Supplied information: Begin

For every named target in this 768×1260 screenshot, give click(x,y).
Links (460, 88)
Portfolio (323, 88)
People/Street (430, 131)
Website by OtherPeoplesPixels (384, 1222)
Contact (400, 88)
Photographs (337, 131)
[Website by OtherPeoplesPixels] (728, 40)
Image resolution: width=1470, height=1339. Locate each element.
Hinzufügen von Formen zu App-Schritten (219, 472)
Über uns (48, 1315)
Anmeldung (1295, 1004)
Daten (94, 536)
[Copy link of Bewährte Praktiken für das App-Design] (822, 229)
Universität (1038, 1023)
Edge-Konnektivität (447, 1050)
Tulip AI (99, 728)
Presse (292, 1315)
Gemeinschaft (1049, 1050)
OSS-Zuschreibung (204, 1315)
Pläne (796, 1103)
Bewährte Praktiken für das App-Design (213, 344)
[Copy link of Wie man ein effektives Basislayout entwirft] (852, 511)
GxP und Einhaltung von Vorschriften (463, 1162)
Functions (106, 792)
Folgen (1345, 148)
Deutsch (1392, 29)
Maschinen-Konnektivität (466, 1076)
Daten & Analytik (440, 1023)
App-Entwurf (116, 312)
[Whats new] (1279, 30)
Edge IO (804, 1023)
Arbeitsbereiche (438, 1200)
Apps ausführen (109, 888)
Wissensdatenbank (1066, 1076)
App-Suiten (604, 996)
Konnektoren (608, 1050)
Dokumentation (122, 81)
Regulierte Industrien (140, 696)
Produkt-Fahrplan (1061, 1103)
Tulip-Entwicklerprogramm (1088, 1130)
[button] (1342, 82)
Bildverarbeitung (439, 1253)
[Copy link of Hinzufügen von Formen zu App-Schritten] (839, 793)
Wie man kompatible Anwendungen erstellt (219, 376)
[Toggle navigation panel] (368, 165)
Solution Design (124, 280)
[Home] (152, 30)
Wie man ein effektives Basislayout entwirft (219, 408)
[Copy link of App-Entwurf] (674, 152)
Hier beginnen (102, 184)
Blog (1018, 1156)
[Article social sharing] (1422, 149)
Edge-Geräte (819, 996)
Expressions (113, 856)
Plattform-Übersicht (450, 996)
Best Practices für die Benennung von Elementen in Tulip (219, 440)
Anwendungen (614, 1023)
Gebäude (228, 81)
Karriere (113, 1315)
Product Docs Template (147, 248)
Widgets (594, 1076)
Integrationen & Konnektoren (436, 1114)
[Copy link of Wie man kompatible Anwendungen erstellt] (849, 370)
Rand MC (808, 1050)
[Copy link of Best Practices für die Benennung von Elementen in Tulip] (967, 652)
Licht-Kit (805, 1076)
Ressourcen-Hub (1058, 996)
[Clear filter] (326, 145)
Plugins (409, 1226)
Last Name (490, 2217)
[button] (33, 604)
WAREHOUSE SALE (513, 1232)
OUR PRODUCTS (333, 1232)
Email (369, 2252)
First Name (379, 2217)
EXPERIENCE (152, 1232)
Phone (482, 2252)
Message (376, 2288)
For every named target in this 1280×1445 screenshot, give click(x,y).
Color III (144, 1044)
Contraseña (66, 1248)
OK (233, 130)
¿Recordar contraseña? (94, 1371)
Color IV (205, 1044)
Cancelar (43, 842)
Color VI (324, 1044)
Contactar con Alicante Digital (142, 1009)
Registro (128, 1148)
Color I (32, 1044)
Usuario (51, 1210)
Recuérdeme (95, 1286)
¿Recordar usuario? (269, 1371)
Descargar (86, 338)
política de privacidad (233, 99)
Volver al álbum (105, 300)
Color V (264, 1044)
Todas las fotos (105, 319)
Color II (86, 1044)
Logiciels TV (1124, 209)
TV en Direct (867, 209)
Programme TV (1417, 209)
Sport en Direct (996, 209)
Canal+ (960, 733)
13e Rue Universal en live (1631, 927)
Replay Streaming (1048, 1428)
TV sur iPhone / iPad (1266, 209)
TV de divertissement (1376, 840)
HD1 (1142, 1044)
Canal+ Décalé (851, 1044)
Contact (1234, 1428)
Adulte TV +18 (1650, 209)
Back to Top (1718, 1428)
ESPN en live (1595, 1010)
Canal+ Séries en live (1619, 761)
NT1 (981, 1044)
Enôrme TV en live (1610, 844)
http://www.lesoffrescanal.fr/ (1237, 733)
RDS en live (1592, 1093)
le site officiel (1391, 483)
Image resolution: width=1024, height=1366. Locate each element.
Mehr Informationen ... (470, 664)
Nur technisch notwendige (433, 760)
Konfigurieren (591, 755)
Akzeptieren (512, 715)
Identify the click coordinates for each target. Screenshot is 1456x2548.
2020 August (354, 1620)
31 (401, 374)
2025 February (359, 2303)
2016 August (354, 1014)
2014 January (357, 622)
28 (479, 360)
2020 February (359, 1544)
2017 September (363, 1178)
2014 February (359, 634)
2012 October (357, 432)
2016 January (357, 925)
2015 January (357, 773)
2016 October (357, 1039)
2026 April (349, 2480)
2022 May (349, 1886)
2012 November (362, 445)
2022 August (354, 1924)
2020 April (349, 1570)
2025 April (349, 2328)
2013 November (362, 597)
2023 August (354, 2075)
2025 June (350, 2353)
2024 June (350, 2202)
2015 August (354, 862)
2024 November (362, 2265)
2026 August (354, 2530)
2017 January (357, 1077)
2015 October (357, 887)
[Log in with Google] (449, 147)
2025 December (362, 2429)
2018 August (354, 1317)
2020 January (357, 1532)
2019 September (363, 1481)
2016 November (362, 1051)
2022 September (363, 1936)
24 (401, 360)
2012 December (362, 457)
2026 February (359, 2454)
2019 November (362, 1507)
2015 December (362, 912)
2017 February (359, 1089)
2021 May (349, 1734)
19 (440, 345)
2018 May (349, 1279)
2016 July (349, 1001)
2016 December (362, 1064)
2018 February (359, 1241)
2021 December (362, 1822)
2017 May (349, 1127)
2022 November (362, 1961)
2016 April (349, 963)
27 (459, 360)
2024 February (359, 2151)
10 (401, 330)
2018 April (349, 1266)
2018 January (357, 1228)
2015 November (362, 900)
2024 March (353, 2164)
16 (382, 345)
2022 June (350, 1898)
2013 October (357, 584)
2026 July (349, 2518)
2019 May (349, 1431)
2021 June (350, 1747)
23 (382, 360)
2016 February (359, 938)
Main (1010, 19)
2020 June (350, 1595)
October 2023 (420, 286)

Supplied information: End

» Activity: Repeat exactly the lines above from the line that contains "2016 July (349, 1001)" through the end. Include both of these ends; leave out everything else.

» Response area:
2016 July (349, 1001)
2016 December (362, 1064)
2018 February (359, 1241)
2021 December (362, 1822)
2017 May (349, 1127)
2022 November (362, 1961)
2016 April (349, 963)
27 (459, 360)
2024 February (359, 2151)
10 (401, 330)
2018 April (349, 1266)
2018 January (357, 1228)
2015 November (362, 900)
2024 March (353, 2164)
16 (382, 345)
2022 June (350, 1898)
2013 October (357, 584)
2026 July (349, 2518)
2019 May (349, 1431)
2021 June (350, 1747)
23 (382, 360)
2016 February (359, 938)
Main (1010, 19)
2020 June (350, 1595)
October 2023 (420, 286)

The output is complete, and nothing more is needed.